What to produce = Arrange the rows below as a Markdown table with two columns, Number and Row text. Give each nonblank row its own number and skip blank lines.

---------- Records provided ----------

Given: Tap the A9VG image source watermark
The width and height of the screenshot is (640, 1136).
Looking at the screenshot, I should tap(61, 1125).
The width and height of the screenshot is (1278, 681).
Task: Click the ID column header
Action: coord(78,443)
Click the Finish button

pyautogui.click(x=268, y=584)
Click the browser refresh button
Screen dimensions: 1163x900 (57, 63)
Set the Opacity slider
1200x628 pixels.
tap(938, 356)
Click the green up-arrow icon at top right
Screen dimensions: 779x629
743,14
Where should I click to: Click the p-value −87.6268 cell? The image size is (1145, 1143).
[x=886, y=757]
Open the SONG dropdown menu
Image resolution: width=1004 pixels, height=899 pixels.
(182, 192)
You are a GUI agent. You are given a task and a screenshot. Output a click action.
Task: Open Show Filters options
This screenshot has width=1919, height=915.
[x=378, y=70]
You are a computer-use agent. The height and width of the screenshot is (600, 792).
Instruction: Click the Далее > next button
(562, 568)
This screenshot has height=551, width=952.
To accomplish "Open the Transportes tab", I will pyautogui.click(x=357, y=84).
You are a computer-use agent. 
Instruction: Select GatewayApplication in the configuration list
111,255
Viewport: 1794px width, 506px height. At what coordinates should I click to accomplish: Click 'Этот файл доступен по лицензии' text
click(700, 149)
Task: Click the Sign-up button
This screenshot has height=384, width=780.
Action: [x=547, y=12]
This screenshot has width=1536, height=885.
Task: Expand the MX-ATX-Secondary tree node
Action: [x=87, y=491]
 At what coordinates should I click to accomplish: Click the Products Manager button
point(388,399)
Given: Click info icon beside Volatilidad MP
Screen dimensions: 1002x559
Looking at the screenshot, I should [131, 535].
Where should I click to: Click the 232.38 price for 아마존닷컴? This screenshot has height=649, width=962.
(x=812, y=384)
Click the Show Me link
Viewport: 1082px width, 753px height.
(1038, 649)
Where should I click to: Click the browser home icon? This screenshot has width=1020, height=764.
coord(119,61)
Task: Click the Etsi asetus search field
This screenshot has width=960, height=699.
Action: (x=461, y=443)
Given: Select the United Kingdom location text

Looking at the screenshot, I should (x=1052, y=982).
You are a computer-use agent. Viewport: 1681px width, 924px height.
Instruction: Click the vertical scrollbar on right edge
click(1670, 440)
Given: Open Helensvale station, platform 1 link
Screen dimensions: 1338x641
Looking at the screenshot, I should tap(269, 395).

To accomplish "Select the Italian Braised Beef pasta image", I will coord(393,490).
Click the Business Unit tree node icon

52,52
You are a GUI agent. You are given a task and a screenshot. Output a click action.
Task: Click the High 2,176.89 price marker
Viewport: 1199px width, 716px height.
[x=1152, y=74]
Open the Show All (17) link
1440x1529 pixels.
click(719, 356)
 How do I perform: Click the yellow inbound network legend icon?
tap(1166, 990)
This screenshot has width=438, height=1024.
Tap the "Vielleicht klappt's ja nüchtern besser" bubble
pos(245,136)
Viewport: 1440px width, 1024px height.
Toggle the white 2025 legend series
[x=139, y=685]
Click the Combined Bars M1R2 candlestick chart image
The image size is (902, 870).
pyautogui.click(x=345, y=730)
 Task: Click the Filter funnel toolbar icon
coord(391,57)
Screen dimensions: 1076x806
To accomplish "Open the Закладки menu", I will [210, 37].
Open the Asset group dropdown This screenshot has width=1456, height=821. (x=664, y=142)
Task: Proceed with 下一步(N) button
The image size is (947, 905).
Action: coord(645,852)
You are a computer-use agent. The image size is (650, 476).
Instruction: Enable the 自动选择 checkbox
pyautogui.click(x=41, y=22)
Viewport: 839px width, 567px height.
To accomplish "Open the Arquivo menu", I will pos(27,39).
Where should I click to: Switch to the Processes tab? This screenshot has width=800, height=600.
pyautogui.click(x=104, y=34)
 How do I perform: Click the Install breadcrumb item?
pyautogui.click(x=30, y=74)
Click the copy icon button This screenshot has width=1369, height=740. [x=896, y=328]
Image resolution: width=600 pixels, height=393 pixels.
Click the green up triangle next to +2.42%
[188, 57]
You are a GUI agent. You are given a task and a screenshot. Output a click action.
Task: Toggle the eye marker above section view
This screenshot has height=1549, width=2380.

----------

Exercise output =
| Number | Row text |
|---|---|
| 1 | Given: Tap the A9VG image source watermark |
| 2 | The width and height of the screenshot is (640, 1136). |
| 3 | Looking at the screenshot, I should tap(61, 1125). |
| 4 | The width and height of the screenshot is (1278, 681). |
| 5 | Task: Click the ID column header |
| 6 | Action: coord(78,443) |
| 7 | Click the Finish button |
| 8 | pyautogui.click(x=268, y=584) |
| 9 | Click the browser refresh button |
| 10 | Screen dimensions: 1163x900 (57, 63) |
| 11 | Set the Opacity slider |
| 12 | 1200x628 pixels. |
| 13 | tap(938, 356) |
| 14 | Click the green up-arrow icon at top right |
| 15 | Screen dimensions: 779x629 |
| 16 | 743,14 |
| 17 | Where should I click to: Click the p-value −87.6268 cell? The image size is (1145, 1143). |
| 18 | [x=886, y=757] |
| 19 | Open the SONG dropdown menu |
| 20 | Image resolution: width=1004 pixels, height=899 pixels. |
| 21 | (182, 192) |
| 22 | You are a GUI agent. You are given a task and a screenshot. Output a click action. |
| 23 | Task: Open Show Filters options |
| 24 | This screenshot has width=1919, height=915. |
| 25 | [x=378, y=70] |
| 26 | You are a computer-use agent. The height and width of the screenshot is (600, 792). |
| 27 | Instruction: Click the Далее > next button |
| 28 | (562, 568) |
| 29 | This screenshot has height=551, width=952. |
| 30 | To accomplish "Open the Transportes tab", I will pyautogui.click(x=357, y=84). |
| 31 | You are a computer-use agent.  |
| 32 | Instruction: Select GatewayApplication in the configuration list |
| 33 | 111,255 |
| 34 | Viewport: 1794px width, 506px height. At what coordinates should I click to accomplish: Click 'Этот файл доступен по лицензии' text |
| 35 | click(700, 149) |
| 36 | Task: Click the Sign-up button |
| 37 | This screenshot has height=384, width=780. |
| 38 | Action: [x=547, y=12] |
| 39 | This screenshot has width=1536, height=885. |
| 40 | Task: Expand the MX-ATX-Secondary tree node |
| 41 | Action: [x=87, y=491] |
| 42 |  At what coordinates should I click to accomplish: Click the Products Manager button |
| 43 | point(388,399) |
| 44 | Given: Click info icon beside Volatilidad MP |
| 45 | Screen dimensions: 1002x559 |
| 46 | Looking at the screenshot, I should [131, 535]. |
| 47 | Where should I click to: Click the 232.38 price for 아마존닷컴? This screenshot has height=649, width=962. |
| 48 | (x=812, y=384) |
| 49 | Click the Show Me link |
| 50 | Viewport: 1082px width, 753px height. |
| 51 | (1038, 649) |
| 52 | Where should I click to: Click the browser home icon? This screenshot has width=1020, height=764. |
| 53 | coord(119,61) |
| 54 | Task: Click the Etsi asetus search field |
| 55 | This screenshot has width=960, height=699. |
| 56 | Action: (x=461, y=443) |
| 57 | Given: Select the United Kingdom location text |
| 58 | Looking at the screenshot, I should (x=1052, y=982). |
| 59 | You are a computer-use agent. Viewport: 1681px width, 924px height. |
| 60 | Instruction: Click the vertical scrollbar on right edge |
| 61 | click(1670, 440) |
| 62 | Given: Open Helensvale station, platform 1 link |
| 63 | Screen dimensions: 1338x641 |
| 64 | Looking at the screenshot, I should tap(269, 395). |
| 65 | To accomplish "Select the Italian Braised Beef pasta image", I will coord(393,490). |
| 66 | Click the Business Unit tree node icon |
| 67 | 52,52 |
| 68 | You are a GUI agent. You are given a task and a screenshot. Output a click action. |
| 69 | Task: Click the High 2,176.89 price marker |
| 70 | Viewport: 1199px width, 716px height. |
| 71 | [x=1152, y=74] |
| 72 | Open the Show All (17) link |
| 73 | 1440x1529 pixels. |
| 74 | click(719, 356) |
| 75 |  How do I perform: Click the yellow inbound network legend icon? |
| 76 | tap(1166, 990) |
| 77 | This screenshot has width=438, height=1024. |
| 78 | Tap the "Vielleicht klappt's ja nüchtern besser" bubble |
| 79 | pos(245,136) |
| 80 | Viewport: 1440px width, 1024px height. |
| 81 | Toggle the white 2025 legend series |
| 82 | [x=139, y=685] |
| 83 | Click the Combined Bars M1R2 candlestick chart image |
| 84 | The image size is (902, 870). |
| 85 | pyautogui.click(x=345, y=730) |
| 86 |  Task: Click the Filter funnel toolbar icon |
| 87 | coord(391,57) |
| 88 | Screen dimensions: 1076x806 |
| 89 | To accomplish "Open the Закладки menu", I will [210, 37]. |
| 90 | Open the Asset group dropdown This screenshot has width=1456, height=821. (x=664, y=142) |
| 91 | Task: Proceed with 下一步(N) button |
| 92 | The image size is (947, 905). |
| 93 | Action: coord(645,852) |
| 94 | You are a computer-use agent. The image size is (650, 476). |
| 95 | Instruction: Enable the 自动选择 checkbox |
| 96 | pyautogui.click(x=41, y=22) |
| 97 | Viewport: 839px width, 567px height. |
| 98 | To accomplish "Open the Arquivo menu", I will pos(27,39). |
| 99 | Where should I click to: Switch to the Processes tab? This screenshot has width=800, height=600. |
| 100 | pyautogui.click(x=104, y=34) |
| 101 |  How do I perform: Click the Install breadcrumb item? |
| 102 | pyautogui.click(x=30, y=74) |
| 103 | Click the copy icon button This screenshot has width=1369, height=740. [x=896, y=328] |
| 104 | Image resolution: width=600 pixels, height=393 pixels. |
| 105 | Click the green up triangle next to +2.42% |
| 106 | [188, 57] |
| 107 | You are a GUI agent. You are given a task and a screenshot. Output a click action. |
| 108 | Task: Toggle the eye marker above section view |
| 109 | This screenshot has height=1549, width=2380. |